What you are asked to do:
Show all the lines in the data below that include the word "height".

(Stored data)
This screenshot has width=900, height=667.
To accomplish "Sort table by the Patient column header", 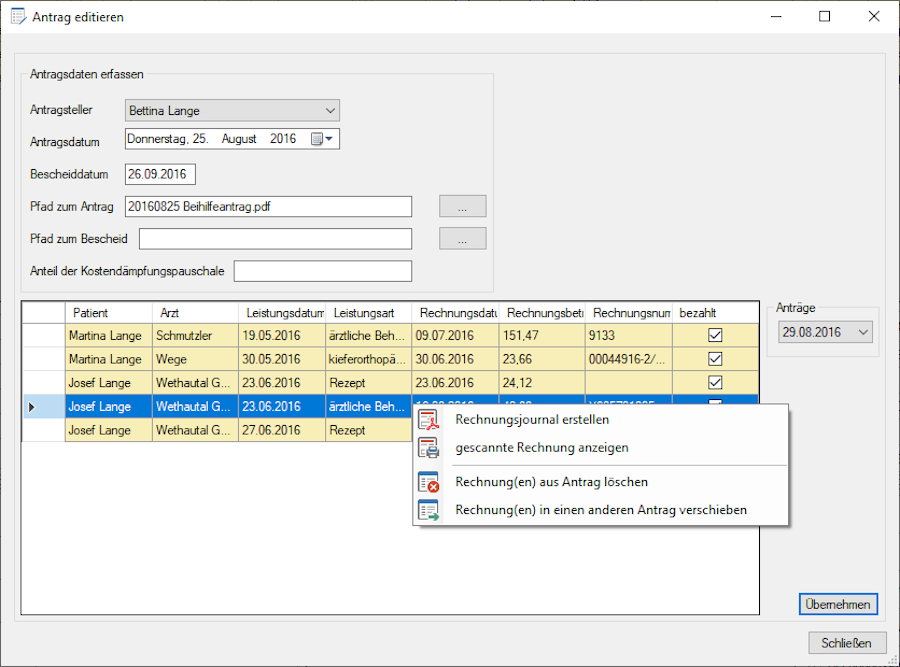I will (x=90, y=313).
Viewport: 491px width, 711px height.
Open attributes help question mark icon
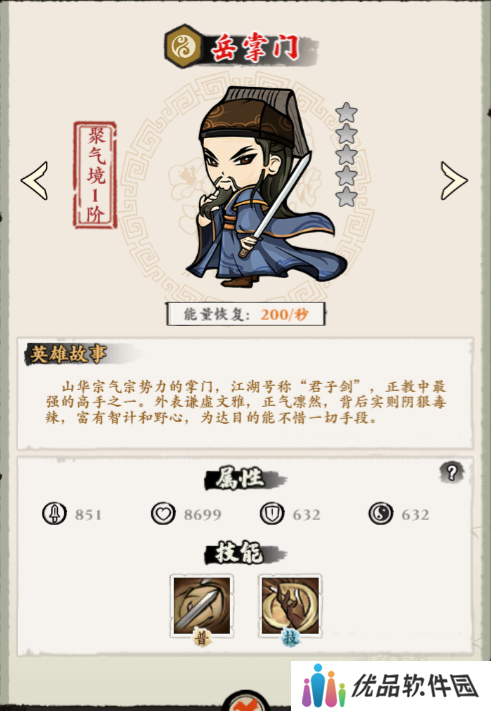[451, 472]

Answer to the problem:
This screenshot has width=900, height=667.
Viewport: 491px width, 711px height.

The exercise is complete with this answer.